Thurston Moore : The Best Day

Thurston Moore The Best Day

Two extended benedictions open Thurston Moore’s fourth solo album and threaten to outweigh the six songs that follow them. The press sheet from Matador compares the first one to “Crazy Horse,” and that’s inaccurate only in that they both sound exactly like somewhat more medicated outtakes from Ragged Glory, without the epochal power chords. It’s my personal experience that rock musicians of Moore’s stripe generally put off incorporating prayer into their work until there’s absolutely nothing left for them to do and a package casino tour is out of the question. Speaking as a resolute heathen whose condition is not slated to change anytime soon, the first two cuts from The Best Day strike me as extended appeals one might confuse with prayer, and they take up the first 20 minutes of the record. But for all their studied repetition, compliant and mantra-like evenness, those two songs teem with a generosity that the cynicism of Moore’s generation overlooks in every-day practice.

And they work. “Speak to the Wild” is a sentiment of support for those encased in the uncertain morass of inequity, a parting (or at least fourth-quarter) wish for those not felled by discouragement to embrace the certainty of their convictions within the fear of the unknown: “Don’t let the dark get you lost / Your free will has come in fire and frost.” “Forevermore” is even more bracing, as Moore unveils an astonishing portrait of love and beauty that crosses a multitude of philosophical lines: “Animals, they sing and dance / Intuitions flash before you / Born to kiss the line and soul face / Is happiness the throne of your grace?”

In each of those songs Moore’s voice is mixed down, muted but not shut up by the locked-in, straight-ahead push of bassist Deb Googe of My Bloody Valentine, guitarist James Sedwards and Moore’s cohort in Sonic Youth, drummer Steve Shelley. There’s nothing surprising about the approach at all, except that they represent how wholly Moore’s approach to poetic composition can consume the listener when executed with grace and space. They’re as honest and pure as he’s ever been; whether that runs afoul of your notions of who Sonic Youth was and the attitude they conferred, I don’t know, and probably wouldn’t argue with you no matter if they did or not.

The rest of The Best Day — songs that are halved in both elapsed time and meditation — almost gets swallowed up before it starts, but winds up just as satisfying, if not as eye-opening. Moore’s music succeeds in establishing his purpose more than his lyrics do, but that’s always been the point (and why a lot of Sonic Youth’s most beloved work still eludes a good portion of even more adventurous listeners — present company occasionally included).

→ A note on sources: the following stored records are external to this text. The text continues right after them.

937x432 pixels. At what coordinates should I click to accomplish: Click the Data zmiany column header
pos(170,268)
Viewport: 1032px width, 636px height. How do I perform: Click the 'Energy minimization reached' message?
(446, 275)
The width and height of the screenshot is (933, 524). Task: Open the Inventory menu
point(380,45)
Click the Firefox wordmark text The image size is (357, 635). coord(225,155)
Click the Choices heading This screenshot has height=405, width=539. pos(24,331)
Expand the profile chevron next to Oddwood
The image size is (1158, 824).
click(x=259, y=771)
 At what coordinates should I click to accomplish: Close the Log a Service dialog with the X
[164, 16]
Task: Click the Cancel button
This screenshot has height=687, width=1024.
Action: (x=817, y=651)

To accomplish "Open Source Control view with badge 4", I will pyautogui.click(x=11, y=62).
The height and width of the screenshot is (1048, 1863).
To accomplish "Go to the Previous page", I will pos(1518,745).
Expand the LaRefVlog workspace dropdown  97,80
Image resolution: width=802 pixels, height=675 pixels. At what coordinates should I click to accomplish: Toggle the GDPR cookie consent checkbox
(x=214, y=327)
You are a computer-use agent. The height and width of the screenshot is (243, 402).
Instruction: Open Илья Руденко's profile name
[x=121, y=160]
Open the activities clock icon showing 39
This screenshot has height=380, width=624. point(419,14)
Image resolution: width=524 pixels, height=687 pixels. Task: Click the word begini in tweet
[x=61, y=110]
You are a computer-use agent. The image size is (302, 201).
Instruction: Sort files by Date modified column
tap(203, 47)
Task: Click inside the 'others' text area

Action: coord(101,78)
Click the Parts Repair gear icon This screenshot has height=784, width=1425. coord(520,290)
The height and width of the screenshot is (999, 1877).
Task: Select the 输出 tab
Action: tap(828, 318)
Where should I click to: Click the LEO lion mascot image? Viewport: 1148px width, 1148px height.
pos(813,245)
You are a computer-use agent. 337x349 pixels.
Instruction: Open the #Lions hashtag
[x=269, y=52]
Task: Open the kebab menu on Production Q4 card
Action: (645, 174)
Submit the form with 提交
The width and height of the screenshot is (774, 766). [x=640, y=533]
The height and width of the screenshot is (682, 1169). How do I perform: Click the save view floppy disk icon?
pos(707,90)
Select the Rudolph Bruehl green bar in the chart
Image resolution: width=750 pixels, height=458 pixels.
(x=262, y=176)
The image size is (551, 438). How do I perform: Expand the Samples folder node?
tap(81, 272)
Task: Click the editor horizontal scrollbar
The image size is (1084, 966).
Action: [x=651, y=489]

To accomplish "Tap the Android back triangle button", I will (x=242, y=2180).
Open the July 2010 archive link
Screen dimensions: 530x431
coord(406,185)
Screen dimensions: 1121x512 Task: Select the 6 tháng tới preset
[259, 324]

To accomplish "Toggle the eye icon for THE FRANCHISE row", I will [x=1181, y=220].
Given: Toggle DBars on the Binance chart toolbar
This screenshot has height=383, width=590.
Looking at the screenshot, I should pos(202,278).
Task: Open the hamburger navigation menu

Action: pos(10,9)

If you take nothing else from The Best Day, you might at least come to understand how nobody gets as much poetic mileage from eighth-note guitar strums more than Moore. Adhering to rock’s most basic rhythm while finding how many overtones and intimacies it can convey remains his most serviceable talent, whether electrified or otherwise. The wistful “Tape” recalls R.E.M.’s “Drive” in its tempo and fashion, but above it all is Moore’s unwavering pulse on acoustic guitar, as he sings about aesthetics as if they’re recollections: “Mixtape cassette / Ego in love… One more track / Listen to this ‘til I come back / Side B remember me / I missed you.” The instrumental “Grace Lake” pulls from the gentle strains of the Byrds’ 12-string lines, gently rising with major-chord harmonies with scant notice, until you realize you’re in the middle of a build that crashes and resolves into an extended, ungraceful drone. (Of course there’s going to be a drone somewhere on this record.)

There are two (2) moments that, I’m a little surprised to note, directly recall Led Zeppelin’s Houses of the Holy period. Moore has never played into classic rock convention more than on the title track, quoting both Zep’s mythic, mandolin-driven folk and Jimmy Page’s uncut, straight-ahead guitar solo. The lyric’s about a self-assured man who wants answers: “He’s gonna wanna know the dirty truth/Oh yeah, what’s revealed in the end.” “Vocabularies” borrows from Zep’s phrase book as well, but for opposite effect: to hasten the transference of the worn-out-slacks patriarchy into a more challenging but freeing sense of divergent self-identification. “Boys they had, they had their say/And that was, that was yesterday.” If there’s anything disingenuous about that statement, at least you want to cut him a break.

Lopsided as it may be, The Best Day might be a solid entry point for the discerning millennial who wants to get basic training on Moore’s specific set of skills — then, of course, has the ambition to go backwards to see just how far those skills could extend themselves. For the rest of Moore’s admirers (and, I suppose, detractors of recent vintage), it’s a more basic, uncluttered and easy-going affair, one that involves less investment after its first 20 minutes to get its goods. But Moore’s projects have always been measures of audience investment at heart: Sometimes the best ideas are the ones we have to work a little harder for.